### About this task
From the data below, return the exact lines starting at the line containing "Task: Click the $4,134.93 amount spent value" and ending at the line containing "The height and width of the screenshot is (828, 1456).", both included, and nothing else.

### Records for this exercise
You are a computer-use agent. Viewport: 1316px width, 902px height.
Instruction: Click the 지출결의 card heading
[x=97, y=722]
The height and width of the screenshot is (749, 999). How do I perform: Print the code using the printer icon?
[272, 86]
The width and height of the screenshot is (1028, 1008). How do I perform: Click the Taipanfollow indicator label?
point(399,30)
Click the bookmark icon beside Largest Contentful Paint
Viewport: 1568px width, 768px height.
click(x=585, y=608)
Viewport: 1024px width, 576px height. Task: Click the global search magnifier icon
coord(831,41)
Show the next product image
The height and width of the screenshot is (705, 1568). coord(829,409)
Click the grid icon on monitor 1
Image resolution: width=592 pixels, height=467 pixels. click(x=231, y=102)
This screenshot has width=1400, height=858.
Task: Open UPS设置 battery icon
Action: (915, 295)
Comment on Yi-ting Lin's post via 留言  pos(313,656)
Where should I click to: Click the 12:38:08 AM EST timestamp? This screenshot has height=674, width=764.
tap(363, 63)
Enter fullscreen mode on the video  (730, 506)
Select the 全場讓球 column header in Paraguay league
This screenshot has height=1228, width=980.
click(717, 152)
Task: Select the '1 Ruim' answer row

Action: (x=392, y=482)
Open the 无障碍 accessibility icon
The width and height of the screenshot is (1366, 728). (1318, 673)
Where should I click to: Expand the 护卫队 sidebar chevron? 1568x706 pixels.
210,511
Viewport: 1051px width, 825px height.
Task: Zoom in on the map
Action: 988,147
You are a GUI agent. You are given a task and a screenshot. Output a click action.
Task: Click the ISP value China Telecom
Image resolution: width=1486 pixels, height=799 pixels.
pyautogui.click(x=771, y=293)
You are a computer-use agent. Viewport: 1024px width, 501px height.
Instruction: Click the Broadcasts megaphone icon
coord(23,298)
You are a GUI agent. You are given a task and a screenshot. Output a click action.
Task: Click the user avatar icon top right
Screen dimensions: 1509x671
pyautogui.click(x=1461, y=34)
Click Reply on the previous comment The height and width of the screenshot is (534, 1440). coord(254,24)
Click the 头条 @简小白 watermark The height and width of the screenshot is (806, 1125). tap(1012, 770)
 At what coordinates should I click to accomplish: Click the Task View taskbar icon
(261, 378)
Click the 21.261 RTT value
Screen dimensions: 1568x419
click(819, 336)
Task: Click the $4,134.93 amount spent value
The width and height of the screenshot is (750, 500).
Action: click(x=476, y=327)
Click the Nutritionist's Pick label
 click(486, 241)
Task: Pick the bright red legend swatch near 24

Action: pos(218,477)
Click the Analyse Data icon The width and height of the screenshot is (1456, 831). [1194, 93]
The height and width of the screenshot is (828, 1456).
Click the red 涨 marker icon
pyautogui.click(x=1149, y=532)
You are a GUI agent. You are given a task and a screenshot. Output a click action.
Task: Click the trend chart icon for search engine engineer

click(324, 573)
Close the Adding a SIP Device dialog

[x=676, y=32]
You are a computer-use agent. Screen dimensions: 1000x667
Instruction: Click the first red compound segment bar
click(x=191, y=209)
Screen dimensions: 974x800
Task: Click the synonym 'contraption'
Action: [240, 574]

### Exercise answer
Task: Click the $4,134.93 amount spent value
The width and height of the screenshot is (750, 500).
Action: click(x=476, y=327)
Click the Nutritionist's Pick label
 click(486, 241)
Task: Pick the bright red legend swatch near 24

Action: pos(218,477)
Click the Analyse Data icon The width and height of the screenshot is (1456, 831). [1194, 93]
The height and width of the screenshot is (828, 1456).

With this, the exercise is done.